From the first line to the last, return the data exactly as written.

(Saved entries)
━━━━━━━━

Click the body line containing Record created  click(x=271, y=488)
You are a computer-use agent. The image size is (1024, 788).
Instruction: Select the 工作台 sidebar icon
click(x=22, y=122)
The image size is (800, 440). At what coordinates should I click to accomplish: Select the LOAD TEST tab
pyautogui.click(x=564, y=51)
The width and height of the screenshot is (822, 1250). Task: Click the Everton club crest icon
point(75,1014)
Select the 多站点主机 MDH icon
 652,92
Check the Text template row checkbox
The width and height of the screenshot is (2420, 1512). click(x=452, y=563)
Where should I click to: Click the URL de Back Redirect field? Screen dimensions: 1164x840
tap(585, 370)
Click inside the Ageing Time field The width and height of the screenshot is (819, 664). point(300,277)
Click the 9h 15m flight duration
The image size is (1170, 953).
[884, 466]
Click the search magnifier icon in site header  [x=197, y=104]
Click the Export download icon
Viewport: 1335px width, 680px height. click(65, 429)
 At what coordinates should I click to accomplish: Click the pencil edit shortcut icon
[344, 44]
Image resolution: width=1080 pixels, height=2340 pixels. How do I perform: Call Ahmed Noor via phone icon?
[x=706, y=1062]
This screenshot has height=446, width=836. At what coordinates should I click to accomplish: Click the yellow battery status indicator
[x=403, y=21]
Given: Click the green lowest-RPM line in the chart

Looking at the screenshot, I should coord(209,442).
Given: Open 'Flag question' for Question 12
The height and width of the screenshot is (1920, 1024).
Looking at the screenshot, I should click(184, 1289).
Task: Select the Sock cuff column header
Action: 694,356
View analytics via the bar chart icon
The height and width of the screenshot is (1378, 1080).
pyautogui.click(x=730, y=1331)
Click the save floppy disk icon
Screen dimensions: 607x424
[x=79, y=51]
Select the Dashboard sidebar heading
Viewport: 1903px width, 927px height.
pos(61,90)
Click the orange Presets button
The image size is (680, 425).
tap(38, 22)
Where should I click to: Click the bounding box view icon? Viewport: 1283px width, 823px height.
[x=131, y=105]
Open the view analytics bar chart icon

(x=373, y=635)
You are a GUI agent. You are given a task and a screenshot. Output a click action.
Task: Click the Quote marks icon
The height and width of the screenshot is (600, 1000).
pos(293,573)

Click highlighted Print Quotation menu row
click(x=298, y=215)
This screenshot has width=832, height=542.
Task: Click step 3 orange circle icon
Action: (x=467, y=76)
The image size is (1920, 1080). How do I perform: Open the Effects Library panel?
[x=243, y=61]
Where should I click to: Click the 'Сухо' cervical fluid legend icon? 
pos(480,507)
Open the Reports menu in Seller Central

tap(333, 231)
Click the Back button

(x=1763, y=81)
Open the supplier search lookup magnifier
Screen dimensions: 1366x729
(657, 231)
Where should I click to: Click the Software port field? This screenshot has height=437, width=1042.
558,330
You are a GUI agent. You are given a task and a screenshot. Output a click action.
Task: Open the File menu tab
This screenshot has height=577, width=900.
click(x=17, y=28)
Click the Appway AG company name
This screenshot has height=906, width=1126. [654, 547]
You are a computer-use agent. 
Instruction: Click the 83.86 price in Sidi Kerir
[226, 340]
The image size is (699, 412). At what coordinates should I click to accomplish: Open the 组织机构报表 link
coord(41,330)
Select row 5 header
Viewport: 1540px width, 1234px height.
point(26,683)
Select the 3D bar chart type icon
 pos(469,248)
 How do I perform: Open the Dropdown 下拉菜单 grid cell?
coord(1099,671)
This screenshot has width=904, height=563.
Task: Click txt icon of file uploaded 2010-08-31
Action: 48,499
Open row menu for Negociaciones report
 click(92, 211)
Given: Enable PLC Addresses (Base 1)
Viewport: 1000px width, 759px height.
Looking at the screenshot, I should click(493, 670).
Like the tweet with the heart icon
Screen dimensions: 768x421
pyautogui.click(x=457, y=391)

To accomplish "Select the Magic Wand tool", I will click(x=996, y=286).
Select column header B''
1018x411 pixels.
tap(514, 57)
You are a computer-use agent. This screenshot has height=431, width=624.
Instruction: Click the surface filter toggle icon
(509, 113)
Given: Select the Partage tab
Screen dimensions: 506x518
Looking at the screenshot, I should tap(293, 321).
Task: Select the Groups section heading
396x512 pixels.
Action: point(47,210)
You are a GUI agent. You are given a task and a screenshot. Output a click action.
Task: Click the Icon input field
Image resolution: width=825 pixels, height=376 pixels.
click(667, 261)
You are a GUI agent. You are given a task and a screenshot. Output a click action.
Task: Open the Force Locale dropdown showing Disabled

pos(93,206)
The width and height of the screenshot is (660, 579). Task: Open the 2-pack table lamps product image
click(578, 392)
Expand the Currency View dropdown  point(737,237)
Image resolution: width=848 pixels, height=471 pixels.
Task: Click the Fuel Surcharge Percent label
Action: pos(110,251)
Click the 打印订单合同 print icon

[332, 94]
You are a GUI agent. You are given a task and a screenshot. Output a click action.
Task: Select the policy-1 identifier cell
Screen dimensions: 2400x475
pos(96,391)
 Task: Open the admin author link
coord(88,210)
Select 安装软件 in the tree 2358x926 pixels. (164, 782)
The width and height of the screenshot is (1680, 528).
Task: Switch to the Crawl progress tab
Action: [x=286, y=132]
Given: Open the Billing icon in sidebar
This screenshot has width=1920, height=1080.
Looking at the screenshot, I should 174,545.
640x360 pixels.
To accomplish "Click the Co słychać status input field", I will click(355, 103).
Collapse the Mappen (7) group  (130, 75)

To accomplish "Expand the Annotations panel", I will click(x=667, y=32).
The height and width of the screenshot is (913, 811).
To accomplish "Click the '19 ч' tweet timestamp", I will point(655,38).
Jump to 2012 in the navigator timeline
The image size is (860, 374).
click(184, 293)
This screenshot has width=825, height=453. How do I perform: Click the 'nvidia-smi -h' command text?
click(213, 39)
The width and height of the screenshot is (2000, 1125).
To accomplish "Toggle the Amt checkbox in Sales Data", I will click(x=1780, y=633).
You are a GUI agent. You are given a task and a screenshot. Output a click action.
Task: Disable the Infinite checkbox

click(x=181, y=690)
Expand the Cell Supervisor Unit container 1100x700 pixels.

━━━━━━━━

Completed task
Click the body line containing Record created  click(x=271, y=488)
You are a computer-use agent. The image size is (1024, 788).
Instruction: Select the 工作台 sidebar icon
click(x=22, y=122)
The image size is (800, 440). At what coordinates should I click to accomplish: Select the LOAD TEST tab
pyautogui.click(x=564, y=51)
The width and height of the screenshot is (822, 1250). Task: Click the Everton club crest icon
point(75,1014)
Select the 多站点主机 MDH icon
 652,92
Check the Text template row checkbox
The width and height of the screenshot is (2420, 1512). click(x=452, y=563)
Where should I click to: Click the URL de Back Redirect field? Screen dimensions: 1164x840
tap(585, 370)
Click inside the Ageing Time field The width and height of the screenshot is (819, 664). point(300,277)
Click the 9h 15m flight duration
The image size is (1170, 953).
[884, 466]
Click the search magnifier icon in site header  [x=197, y=104]
Click the Export download icon
Viewport: 1335px width, 680px height. click(65, 429)
 At what coordinates should I click to accomplish: Click the pencil edit shortcut icon
[344, 44]
Image resolution: width=1080 pixels, height=2340 pixels. How do I perform: Call Ahmed Noor via phone icon?
[x=706, y=1062]
This screenshot has height=446, width=836. At what coordinates should I click to accomplish: Click the yellow battery status indicator
[x=403, y=21]
Given: Click the green lowest-RPM line in the chart

Looking at the screenshot, I should coord(209,442).
Given: Open 'Flag question' for Question 12
The height and width of the screenshot is (1920, 1024).
Looking at the screenshot, I should click(184, 1289).
Task: Select the Sock cuff column header
Action: 694,356
View analytics via the bar chart icon
The height and width of the screenshot is (1378, 1080).
pyautogui.click(x=730, y=1331)
Click the save floppy disk icon
Screen dimensions: 607x424
[x=79, y=51]
Select the Dashboard sidebar heading
Viewport: 1903px width, 927px height.
pos(61,90)
Click the orange Presets button
The image size is (680, 425).
tap(38, 22)
Where should I click to: Click the bounding box view icon? Viewport: 1283px width, 823px height.
[x=131, y=105]
Open the view analytics bar chart icon

(x=373, y=635)
You are a GUI agent. You are given a task and a screenshot. Output a click action.
Task: Click the Quote marks icon
The height and width of the screenshot is (600, 1000).
pos(293,573)

Click highlighted Print Quotation menu row
click(x=298, y=215)
This screenshot has width=832, height=542.
Task: Click step 3 orange circle icon
Action: (x=467, y=76)
The image size is (1920, 1080). How do I perform: Open the Effects Library panel?
[x=243, y=61]
Where should I click to: Click the 'Сухо' cervical fluid legend icon? 
pos(480,507)
Open the Reports menu in Seller Central

tap(333, 231)
Click the Back button

(x=1763, y=81)
Open the supplier search lookup magnifier
Screen dimensions: 1366x729
(657, 231)
Where should I click to: Click the Software port field? This screenshot has height=437, width=1042.
558,330
You are a GUI agent. You are given a task and a screenshot. Output a click action.
Task: Open the File menu tab
This screenshot has height=577, width=900.
click(x=17, y=28)
Click the Appway AG company name
This screenshot has height=906, width=1126. [654, 547]
You are a computer-use agent. 
Instruction: Click the 83.86 price in Sidi Kerir
[226, 340]
The image size is (699, 412). At what coordinates should I click to accomplish: Open the 组织机构报表 link
coord(41,330)
Select row 5 header
Viewport: 1540px width, 1234px height.
point(26,683)
Select the 3D bar chart type icon
 pos(469,248)
 How do I perform: Open the Dropdown 下拉菜单 grid cell?
coord(1099,671)
This screenshot has width=904, height=563.
Task: Click txt icon of file uploaded 2010-08-31
Action: 48,499
Open row menu for Negociaciones report
 click(92, 211)
Given: Enable PLC Addresses (Base 1)
Viewport: 1000px width, 759px height.
Looking at the screenshot, I should click(493, 670).
Like the tweet with the heart icon
Screen dimensions: 768x421
pyautogui.click(x=457, y=391)

To accomplish "Select the Magic Wand tool", I will click(x=996, y=286).
Select column header B''
1018x411 pixels.
tap(514, 57)
You are a computer-use agent. This screenshot has height=431, width=624.
Instruction: Click the surface filter toggle icon
(509, 113)
Given: Select the Partage tab
Screen dimensions: 506x518
Looking at the screenshot, I should tap(293, 321).
Task: Select the Groups section heading
396x512 pixels.
Action: point(47,210)
You are a GUI agent. You are given a task and a screenshot. Output a click action.
Task: Click the Icon input field
Image resolution: width=825 pixels, height=376 pixels.
click(667, 261)
You are a GUI agent. You are given a task and a screenshot. Output a click action.
Task: Open the Force Locale dropdown showing Disabled

pos(93,206)
The width and height of the screenshot is (660, 579). Task: Open the 2-pack table lamps product image
click(578, 392)
Expand the Currency View dropdown  point(737,237)
Image resolution: width=848 pixels, height=471 pixels.
Task: Click the Fuel Surcharge Percent label
Action: pos(110,251)
Click the 打印订单合同 print icon

[332, 94]
You are a GUI agent. You are given a task and a screenshot. Output a click action.
Task: Select the policy-1 identifier cell
Screen dimensions: 2400x475
pos(96,391)
 Task: Open the admin author link
coord(88,210)
Select 安装软件 in the tree 2358x926 pixels. (164, 782)
The width and height of the screenshot is (1680, 528).
Task: Switch to the Crawl progress tab
Action: [x=286, y=132]
Given: Open the Billing icon in sidebar
This screenshot has width=1920, height=1080.
Looking at the screenshot, I should 174,545.
640x360 pixels.
To accomplish "Click the Co słychać status input field", I will click(355, 103).
Collapse the Mappen (7) group  (130, 75)

To accomplish "Expand the Annotations panel", I will click(x=667, y=32).
The height and width of the screenshot is (913, 811).
To accomplish "Click the '19 ч' tweet timestamp", I will point(655,38).
Jump to 2012 in the navigator timeline
The image size is (860, 374).
click(184, 293)
This screenshot has width=825, height=453. How do I perform: Click the 'nvidia-smi -h' command text?
click(213, 39)
The width and height of the screenshot is (2000, 1125).
To accomplish "Toggle the Amt checkbox in Sales Data", I will click(x=1780, y=633).
You are a GUI agent. You are given a task and a screenshot. Output a click action.
Task: Disable the Infinite checkbox

click(x=181, y=690)
Expand the Cell Supervisor Unit container 1100x700 pixels.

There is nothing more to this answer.